Travail à faire:
- A) Répondez aux questions suivantes à partir de la critique de Lune de miel mouvementée.
(i) Quel film des Marx brothers McCarey a-t-il signé ?
(ii) De quelle nationalité est le baron Von Luber ?
(iii) De quoi le couple est-il menacé dans le camp ?
- B) Mettez à jour la critique de Lune de miel mouvementée en recopiant le passage qui va de « Once upon a » jusqu'à « l’on peut imaginer. », avec « couturier » remplacé par « tailleur ».
- C) Indiquez si chacune des affirmations suivantes concorde avec la critique de Lune de miel mouvementée.
(i) Le film date de 1942.
(ii) Kathie est une Autrichienne qui veut oublier ses origines modestes.
(iii) Le film est présenté comme dépourvu de toute dimension tragique.

Lune de miel mouvementée (1942) de Léo McCarey avec Cary Grant, Ginger Rogers

 

 

Pendant la seconde guerre mondiale, les Etats-Unis produisirent un certain nombre de films de propagande anti-nazi. Lune de miel mouvementée s’inscrit dans la lignée de ces géniales  comédies (Le dictateur de Chaplin et To be or not to be de Lubitsch) qui prirent comme toile de fond le cataclysme européen de l’époque. Moins renommé que ses deux illustres prédécesseurs, McCarey n’en demeure pas moins un cinéaste génial qu’il faut absolument redécouvrir. Il accompagna au début de sa carrière les grands noms du burlesque et fit tourner Laurel et Hardy, Harold Lloyd, Charley Chase et signa le meilleur film des Marx brothers (Soupe aux canards). Par la suite, il se montra aussi doué pour la screwball comedy (Cette sacrée vérité, l’extravagant Mr Ruggles avec Charles Laughton) que pour le mélodrame (c’est à lui que nous devons ce sommet du mélo romantique qu’est Elle et lui).

 

 

Once upon a Honeymoon débute fort classiquement. Un journaliste américain (l’irrésistible Cary Grant) est envoyé en Europe pour démasquer un baron autrichien (Von Luber) à la solde des nazis. Pour y parvenir, notre bonhomme commence par séduire l’épouse du baron, Kathie  (Ginger Rogers) une américaine désireuse d’oublier ses origines modestes. Cela nous vaut une scène désopilante où Grant se fait passer pour un couturier et se voit dans l’obligation de prendre les mesures de la belle avec la maladresse que l’on peut imaginer.

A partir de là va se dérouler une folle course-poursuite à travers les différents pays d’Europe annexés petit à petit par Hitler (la Tchécoslovaquie, la Pologne, la France). Le talent de McCarey consistant ici à employer les ingrédients classiques de la comédie américaine (quiproquos, crêpages de chignon, double-jeu…) en les appliquant à la fois à l’intrigue sentimentale et à la toile de fond historico-politique. Les personnages jouent les agents-doubles  aussi bien avec leurs sentiments  qu’avec leur pays. Von Luber trahit autant sa femme que son pays tandis que Kathie épouse l’autre camp (celui de l’espionnage américain) en même temps qu’elle succombe au journaliste…

Le va-et-vient est rondement mené. Le film est à la fois très drôle (McCarey renouant même avec le burlesque muet lors d’une scène finale vraiment très réussie) tout en n’oubliant jamais le tragique de la situation. Parfois, le rire se fige totalement et l’émotion nous étreint lorsque les nazis prennent notre couple pour des juifs et les envoient dans un camp. Cela dure peu mais le temps d’une scène déchirante (avec un chant yiddish qui s’élève et qui dit dès 1942 toute la souffrance d’un peuple) , McCarey donne l’alerte sur les atrocités en train de se commettre en Europe et évoque même l’horreur de l’eugénisme prôné par la doctrine nazie (le couple est menacé de stérilisation).

Données recueillies:
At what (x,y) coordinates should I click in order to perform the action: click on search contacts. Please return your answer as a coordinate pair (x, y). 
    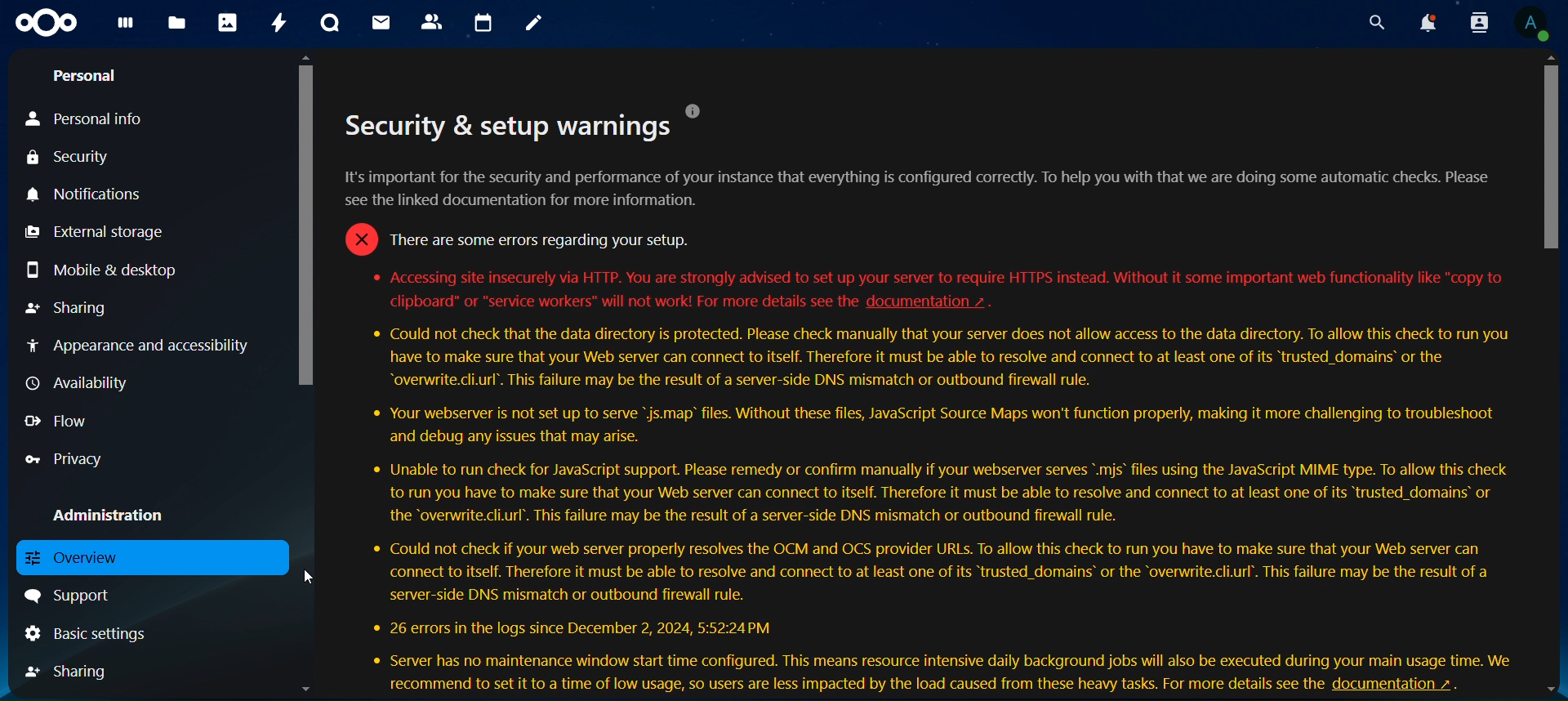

Réponses aux consignes:
- A)
(i) Soupe aux canards.
(ii) Il est autrichien.
(iii) De stérilisation.

- B)
Once upon a Honeymoon débute fort classiquement. Un journaliste américain (l’irrésistible Cary Grant) est envoyé en Europe pour démasquer un baron autrichien (Von Luber) à la solde des nazis. Pour y parvenir, notre bonhomme commence par séduire l’épouse du baron, Kathie  (Ginger Rogers) une américaine désireuse d’oublier ses origines modestes. Cela nous vaut une scène désopilante où Grant se fait passer pour un tailleur et se voit dans l’obligation de prendre les mesures de la belle avec la maladresse que l’on peut imaginer.

- C)
(i) Oui : « Lune de miel mouvementée (1942) ».
(ii) Non : « une américaine désireuse d’oublier ses origines modestes ».
(iii) Non : « tout en n’oubliant jamais le tragique de la situation ».